▶ Required work
In the entries below, find the line containing "Given: Open the hashtag link before 纯路过" and the line containing "You are a computer-use agent. Viewport: 890px". Copy those two lines and everything between them exactly, and only that.

▶ Material provided
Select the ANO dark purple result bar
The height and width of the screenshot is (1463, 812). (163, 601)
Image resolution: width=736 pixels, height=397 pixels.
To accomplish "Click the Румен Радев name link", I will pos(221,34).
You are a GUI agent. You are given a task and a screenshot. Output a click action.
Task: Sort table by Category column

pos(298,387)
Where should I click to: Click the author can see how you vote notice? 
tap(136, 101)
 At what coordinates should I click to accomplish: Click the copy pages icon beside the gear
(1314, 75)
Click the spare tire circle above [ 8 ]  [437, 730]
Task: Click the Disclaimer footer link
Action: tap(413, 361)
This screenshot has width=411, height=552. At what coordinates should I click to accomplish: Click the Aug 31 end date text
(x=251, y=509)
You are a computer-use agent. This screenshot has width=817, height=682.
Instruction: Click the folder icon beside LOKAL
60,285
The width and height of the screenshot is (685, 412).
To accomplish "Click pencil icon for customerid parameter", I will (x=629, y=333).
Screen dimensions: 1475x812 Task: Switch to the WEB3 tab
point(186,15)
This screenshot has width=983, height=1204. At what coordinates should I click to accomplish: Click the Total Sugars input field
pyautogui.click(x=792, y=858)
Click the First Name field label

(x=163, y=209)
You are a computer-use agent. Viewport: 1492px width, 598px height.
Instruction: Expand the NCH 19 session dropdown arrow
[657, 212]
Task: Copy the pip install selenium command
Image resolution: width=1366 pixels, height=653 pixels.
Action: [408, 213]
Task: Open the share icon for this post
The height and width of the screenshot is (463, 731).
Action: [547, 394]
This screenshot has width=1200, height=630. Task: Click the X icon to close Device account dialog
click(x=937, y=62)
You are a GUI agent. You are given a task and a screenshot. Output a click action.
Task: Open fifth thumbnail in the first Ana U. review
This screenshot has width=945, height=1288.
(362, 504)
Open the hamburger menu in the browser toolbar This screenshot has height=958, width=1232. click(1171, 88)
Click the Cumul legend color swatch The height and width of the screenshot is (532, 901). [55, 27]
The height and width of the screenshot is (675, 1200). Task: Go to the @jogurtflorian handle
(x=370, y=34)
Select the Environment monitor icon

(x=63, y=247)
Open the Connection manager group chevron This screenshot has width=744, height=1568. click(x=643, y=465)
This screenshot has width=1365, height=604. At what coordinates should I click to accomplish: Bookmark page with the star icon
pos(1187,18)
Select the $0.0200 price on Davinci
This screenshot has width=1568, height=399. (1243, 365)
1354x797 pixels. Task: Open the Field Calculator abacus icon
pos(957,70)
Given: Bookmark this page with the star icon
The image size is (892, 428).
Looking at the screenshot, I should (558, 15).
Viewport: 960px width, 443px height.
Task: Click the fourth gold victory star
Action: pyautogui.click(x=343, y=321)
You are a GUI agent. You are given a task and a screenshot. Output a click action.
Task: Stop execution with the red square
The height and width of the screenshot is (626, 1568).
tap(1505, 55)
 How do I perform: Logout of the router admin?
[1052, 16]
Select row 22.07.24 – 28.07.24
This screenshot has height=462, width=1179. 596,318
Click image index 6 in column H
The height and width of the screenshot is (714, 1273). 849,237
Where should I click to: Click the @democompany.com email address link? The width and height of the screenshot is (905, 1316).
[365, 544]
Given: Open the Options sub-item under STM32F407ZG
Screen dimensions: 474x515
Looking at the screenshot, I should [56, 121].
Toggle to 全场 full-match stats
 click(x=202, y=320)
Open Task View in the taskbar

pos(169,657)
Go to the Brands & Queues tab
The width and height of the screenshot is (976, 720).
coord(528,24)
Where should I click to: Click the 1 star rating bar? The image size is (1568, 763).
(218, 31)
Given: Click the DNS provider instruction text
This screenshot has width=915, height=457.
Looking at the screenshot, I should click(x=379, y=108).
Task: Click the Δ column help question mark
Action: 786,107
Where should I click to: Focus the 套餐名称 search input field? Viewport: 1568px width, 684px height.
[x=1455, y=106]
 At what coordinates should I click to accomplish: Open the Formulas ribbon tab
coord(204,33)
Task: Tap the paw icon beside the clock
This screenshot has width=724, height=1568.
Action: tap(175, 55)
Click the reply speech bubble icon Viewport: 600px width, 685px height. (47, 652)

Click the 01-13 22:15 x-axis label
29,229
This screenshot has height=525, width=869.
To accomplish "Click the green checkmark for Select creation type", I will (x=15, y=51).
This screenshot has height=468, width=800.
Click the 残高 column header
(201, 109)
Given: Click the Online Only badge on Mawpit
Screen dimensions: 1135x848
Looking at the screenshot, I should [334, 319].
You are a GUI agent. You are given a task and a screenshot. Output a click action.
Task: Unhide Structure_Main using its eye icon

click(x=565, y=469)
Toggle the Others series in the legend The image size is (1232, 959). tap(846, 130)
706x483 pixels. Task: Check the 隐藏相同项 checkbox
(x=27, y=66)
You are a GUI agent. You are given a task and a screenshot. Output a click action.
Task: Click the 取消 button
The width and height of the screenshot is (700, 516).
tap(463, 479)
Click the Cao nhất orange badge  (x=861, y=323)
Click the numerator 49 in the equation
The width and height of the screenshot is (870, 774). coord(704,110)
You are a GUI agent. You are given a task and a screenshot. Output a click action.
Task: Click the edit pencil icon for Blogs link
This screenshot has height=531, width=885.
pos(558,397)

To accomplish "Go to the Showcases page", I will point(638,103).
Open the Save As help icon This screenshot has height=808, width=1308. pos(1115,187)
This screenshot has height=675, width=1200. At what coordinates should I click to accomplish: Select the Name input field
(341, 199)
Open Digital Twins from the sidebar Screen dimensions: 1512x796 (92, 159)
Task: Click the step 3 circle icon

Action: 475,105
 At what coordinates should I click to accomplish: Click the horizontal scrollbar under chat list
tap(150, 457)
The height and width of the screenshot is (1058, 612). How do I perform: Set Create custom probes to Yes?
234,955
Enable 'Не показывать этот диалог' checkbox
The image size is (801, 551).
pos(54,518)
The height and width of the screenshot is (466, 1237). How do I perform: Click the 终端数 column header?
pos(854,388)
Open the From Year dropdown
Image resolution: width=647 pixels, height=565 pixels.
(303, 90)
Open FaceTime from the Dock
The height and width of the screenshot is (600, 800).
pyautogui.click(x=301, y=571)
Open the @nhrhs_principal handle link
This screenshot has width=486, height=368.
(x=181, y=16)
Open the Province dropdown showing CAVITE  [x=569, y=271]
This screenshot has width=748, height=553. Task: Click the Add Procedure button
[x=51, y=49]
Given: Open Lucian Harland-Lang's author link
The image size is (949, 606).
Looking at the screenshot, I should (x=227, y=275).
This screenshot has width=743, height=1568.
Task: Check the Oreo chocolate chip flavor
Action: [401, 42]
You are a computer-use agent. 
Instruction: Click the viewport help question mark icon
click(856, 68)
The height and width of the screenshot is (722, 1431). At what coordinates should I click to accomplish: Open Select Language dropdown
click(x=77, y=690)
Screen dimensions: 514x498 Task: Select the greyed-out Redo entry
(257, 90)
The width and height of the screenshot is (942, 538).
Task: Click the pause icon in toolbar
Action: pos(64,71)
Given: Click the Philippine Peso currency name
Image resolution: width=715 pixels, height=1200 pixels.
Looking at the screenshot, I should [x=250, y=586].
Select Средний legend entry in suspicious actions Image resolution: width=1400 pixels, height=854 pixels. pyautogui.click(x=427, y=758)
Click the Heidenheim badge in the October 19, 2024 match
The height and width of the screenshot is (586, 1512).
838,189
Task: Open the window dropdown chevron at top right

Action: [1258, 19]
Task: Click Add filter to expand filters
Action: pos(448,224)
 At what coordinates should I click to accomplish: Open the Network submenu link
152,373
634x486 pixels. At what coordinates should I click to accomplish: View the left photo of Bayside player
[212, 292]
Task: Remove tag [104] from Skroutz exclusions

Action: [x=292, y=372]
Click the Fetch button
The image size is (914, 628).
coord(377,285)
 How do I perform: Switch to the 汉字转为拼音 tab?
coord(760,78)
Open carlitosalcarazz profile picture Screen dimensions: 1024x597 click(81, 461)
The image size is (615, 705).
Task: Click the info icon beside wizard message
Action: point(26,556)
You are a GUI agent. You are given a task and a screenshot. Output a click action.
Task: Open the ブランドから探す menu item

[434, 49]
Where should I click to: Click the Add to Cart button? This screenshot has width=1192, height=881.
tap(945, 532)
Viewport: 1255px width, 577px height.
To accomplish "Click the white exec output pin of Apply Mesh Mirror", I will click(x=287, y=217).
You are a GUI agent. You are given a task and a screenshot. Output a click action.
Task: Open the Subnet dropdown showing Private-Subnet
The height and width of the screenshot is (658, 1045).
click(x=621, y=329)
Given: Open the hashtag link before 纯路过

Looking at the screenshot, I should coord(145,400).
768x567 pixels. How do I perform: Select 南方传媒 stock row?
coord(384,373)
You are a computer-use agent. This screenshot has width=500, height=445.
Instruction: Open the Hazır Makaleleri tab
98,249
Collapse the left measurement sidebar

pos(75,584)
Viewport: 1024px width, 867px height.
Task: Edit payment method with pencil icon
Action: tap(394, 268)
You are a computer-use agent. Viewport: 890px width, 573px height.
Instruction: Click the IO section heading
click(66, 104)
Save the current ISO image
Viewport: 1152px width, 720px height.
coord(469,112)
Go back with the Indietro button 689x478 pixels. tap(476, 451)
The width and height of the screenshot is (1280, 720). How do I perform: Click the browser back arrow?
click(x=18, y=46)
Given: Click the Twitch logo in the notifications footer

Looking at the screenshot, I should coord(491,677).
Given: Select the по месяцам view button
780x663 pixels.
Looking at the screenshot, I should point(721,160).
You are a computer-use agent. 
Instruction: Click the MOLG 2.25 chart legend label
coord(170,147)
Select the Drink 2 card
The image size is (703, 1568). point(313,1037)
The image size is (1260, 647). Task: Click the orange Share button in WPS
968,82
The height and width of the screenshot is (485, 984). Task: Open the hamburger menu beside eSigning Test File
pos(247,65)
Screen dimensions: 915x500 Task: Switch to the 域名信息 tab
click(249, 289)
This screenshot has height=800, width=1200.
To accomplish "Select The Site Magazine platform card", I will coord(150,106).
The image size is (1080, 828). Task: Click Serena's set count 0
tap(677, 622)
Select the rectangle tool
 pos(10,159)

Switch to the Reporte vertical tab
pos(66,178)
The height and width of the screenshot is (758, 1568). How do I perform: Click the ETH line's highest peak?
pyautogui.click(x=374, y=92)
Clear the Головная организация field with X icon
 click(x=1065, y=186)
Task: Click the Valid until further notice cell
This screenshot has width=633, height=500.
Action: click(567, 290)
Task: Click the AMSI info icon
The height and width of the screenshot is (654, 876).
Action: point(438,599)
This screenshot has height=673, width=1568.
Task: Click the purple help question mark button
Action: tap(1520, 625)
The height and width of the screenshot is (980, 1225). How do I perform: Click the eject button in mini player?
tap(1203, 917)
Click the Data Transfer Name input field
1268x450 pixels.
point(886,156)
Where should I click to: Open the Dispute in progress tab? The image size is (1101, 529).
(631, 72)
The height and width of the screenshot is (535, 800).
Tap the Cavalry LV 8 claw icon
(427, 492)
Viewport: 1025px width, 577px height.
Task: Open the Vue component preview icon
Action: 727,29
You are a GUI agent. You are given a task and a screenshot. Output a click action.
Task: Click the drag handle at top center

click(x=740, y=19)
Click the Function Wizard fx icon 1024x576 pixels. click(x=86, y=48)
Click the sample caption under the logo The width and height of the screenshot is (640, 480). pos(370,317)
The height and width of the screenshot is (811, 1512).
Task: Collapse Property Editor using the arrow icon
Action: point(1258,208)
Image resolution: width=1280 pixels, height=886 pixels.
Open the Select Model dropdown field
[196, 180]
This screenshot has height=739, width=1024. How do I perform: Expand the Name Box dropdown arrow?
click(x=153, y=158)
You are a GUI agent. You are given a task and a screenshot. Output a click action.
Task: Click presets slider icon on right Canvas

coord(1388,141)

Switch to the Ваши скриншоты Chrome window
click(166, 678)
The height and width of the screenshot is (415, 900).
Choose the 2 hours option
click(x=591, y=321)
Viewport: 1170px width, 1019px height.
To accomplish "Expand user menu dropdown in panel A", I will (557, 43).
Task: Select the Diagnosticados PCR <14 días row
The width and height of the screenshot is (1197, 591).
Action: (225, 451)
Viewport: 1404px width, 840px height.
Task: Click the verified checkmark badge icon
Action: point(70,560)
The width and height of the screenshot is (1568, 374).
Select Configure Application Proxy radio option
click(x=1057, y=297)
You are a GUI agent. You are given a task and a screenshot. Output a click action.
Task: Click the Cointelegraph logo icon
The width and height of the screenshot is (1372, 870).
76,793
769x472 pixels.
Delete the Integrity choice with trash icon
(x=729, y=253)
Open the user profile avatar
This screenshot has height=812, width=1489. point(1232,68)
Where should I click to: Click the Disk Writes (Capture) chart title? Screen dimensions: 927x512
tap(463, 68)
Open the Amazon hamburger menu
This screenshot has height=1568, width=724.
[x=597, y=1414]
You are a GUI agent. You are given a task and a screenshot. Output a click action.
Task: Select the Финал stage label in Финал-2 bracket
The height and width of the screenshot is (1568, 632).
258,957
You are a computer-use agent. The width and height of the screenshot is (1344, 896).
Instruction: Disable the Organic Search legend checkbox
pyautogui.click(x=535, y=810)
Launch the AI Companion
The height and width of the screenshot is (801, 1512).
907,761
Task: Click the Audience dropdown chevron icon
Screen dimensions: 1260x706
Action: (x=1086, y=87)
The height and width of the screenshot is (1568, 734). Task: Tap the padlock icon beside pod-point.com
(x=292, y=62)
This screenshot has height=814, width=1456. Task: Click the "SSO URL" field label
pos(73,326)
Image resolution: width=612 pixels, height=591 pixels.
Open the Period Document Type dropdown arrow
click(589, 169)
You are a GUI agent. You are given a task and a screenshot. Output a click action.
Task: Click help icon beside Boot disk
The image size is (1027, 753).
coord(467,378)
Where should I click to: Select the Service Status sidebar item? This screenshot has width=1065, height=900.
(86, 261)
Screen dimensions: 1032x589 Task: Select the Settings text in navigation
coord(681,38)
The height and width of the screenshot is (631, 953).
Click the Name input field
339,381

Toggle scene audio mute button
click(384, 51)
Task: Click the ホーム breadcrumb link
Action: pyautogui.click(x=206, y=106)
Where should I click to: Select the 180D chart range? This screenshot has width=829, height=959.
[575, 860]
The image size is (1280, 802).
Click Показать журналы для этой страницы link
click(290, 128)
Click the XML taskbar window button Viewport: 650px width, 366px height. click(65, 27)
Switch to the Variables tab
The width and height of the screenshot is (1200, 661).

▶ Result for this exercise
Given: Open the hashtag link before 纯路过

Looking at the screenshot, I should coord(145,400).
768x567 pixels. How do I perform: Select 南方传媒 stock row?
coord(384,373)
You are a computer-use agent. This screenshot has width=500, height=445.
Instruction: Open the Hazır Makaleleri tab
98,249
Collapse the left measurement sidebar

pos(75,584)
Viewport: 1024px width, 867px height.
Task: Edit payment method with pencil icon
Action: tap(394, 268)
You are a computer-use agent. Viewport: 890px width, 573px height.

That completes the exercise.